• _Entries supplied_:
^^^^^^^^^^^^^^^^
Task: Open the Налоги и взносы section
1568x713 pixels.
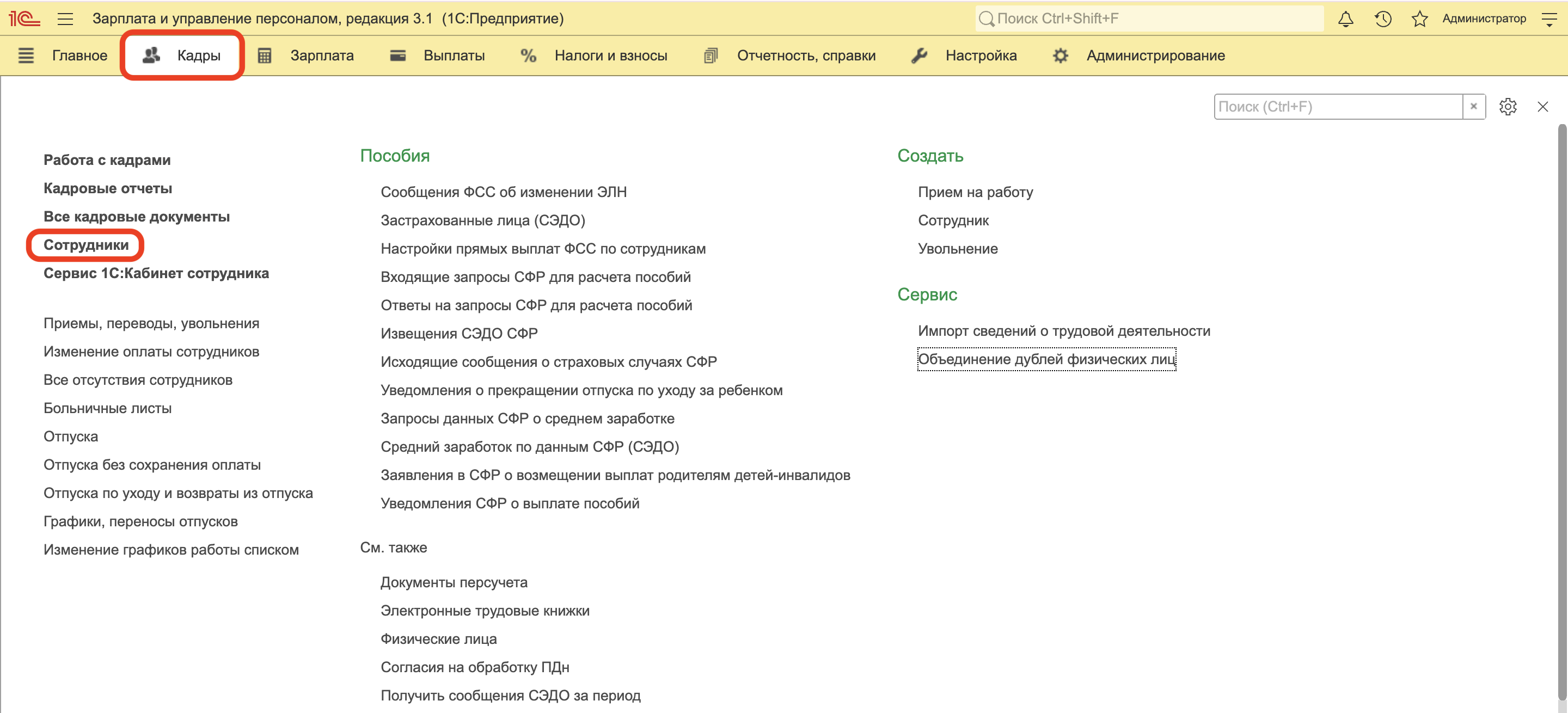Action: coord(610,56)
^^^^^^^^^^^^^^^^
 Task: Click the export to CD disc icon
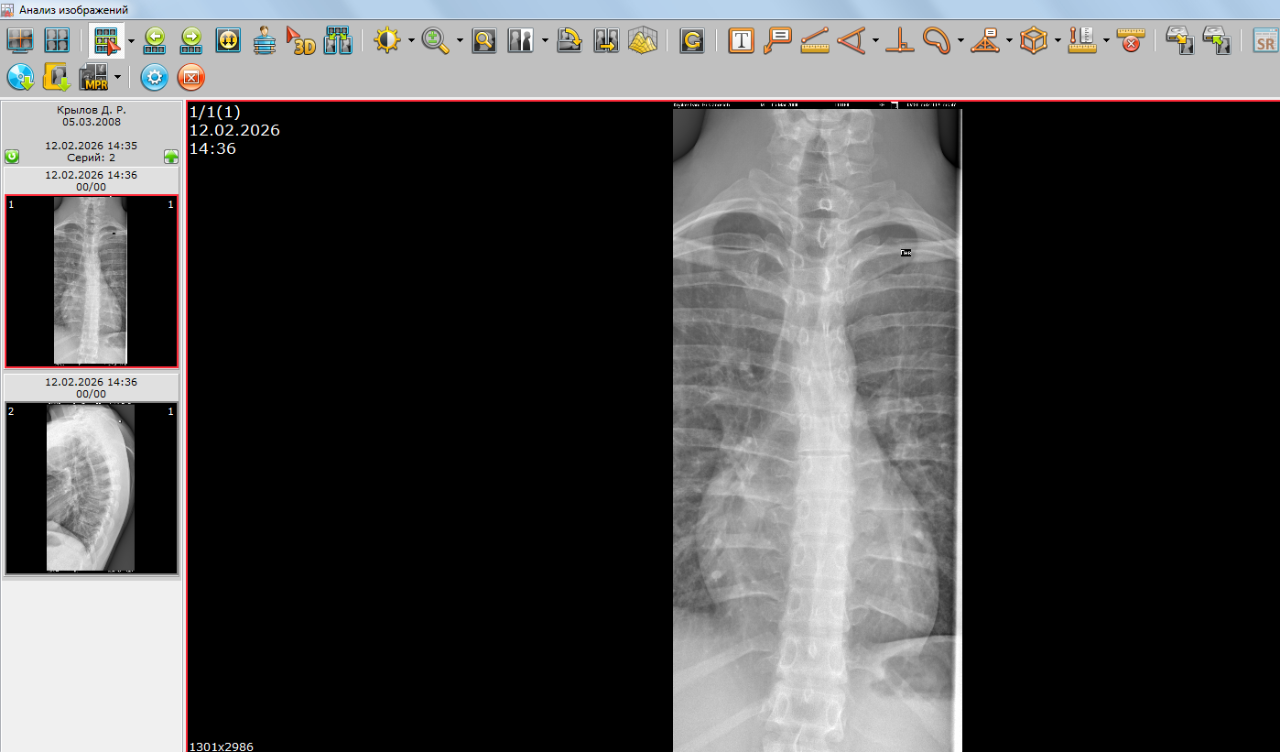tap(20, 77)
^^^^^^^^^^^^^^^^
• _What needs to be done_:
Write out the listing again, requests included, from the line with "Task: Open the Налоги и взносы section" up to and including the line with "Action: coord(610,56)", lowering every coordinate in the answers by 125. Leave the pictures out.

• _Output for this exercise_:
Task: Open the Налоги и взносы section
1568x713 pixels.
Action: coord(485,-69)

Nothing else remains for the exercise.